◆ PROBLEM TO SOLVE ◆
Would you reproduce exactly the lines below from the one holding "Task: Open the 표준 시간대 timezone dropdown" through the one holding "Task: Click the stopwatch jobs icon in header", inclusive, and no others?

◆ RECORDS PROVIDED ◆
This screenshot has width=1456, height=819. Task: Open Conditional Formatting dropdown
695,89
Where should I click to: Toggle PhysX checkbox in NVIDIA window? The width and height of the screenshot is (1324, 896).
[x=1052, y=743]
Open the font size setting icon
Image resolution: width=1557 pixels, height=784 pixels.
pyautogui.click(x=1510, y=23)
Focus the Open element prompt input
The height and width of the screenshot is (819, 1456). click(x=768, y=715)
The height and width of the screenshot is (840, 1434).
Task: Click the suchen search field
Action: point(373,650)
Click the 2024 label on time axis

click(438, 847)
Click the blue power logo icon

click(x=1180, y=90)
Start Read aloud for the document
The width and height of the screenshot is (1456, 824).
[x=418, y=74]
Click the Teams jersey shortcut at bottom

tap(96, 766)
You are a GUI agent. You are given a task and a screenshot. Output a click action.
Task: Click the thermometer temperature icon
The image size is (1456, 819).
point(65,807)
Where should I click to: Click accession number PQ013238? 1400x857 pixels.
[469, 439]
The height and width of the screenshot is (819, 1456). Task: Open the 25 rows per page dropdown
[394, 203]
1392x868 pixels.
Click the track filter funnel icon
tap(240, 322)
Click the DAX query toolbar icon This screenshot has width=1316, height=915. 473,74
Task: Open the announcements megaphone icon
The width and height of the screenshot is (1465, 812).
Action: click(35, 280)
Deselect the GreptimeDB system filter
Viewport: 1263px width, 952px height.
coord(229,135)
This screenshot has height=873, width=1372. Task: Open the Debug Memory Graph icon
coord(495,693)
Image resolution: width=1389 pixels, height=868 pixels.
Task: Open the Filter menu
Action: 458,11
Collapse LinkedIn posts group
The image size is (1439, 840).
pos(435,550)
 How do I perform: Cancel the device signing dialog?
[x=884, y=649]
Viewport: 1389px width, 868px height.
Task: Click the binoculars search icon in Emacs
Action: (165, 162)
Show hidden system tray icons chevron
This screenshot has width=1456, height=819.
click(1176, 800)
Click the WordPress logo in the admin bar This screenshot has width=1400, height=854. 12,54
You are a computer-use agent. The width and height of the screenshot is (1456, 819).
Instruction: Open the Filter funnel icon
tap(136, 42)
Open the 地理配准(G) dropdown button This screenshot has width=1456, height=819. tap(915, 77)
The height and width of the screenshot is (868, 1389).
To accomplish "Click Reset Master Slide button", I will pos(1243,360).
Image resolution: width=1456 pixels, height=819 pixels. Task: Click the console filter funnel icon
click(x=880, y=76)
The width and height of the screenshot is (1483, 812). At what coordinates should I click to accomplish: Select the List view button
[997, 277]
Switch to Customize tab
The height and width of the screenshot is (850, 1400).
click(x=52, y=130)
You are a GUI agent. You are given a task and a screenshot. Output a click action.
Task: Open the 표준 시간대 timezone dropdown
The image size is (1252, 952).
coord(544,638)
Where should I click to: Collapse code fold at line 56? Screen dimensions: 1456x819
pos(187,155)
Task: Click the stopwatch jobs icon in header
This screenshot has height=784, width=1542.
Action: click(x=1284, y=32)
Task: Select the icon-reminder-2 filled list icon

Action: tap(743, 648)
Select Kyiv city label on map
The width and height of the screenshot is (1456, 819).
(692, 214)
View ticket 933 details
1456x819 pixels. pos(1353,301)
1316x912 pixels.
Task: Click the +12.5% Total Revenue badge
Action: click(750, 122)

◆ ANSWER TO THE PROBLEM ◆
Task: Open the 표준 시간대 timezone dropdown
The image size is (1252, 952).
coord(544,638)
Where should I click to: Collapse code fold at line 56? Screen dimensions: 1456x819
pos(187,155)
Task: Click the stopwatch jobs icon in header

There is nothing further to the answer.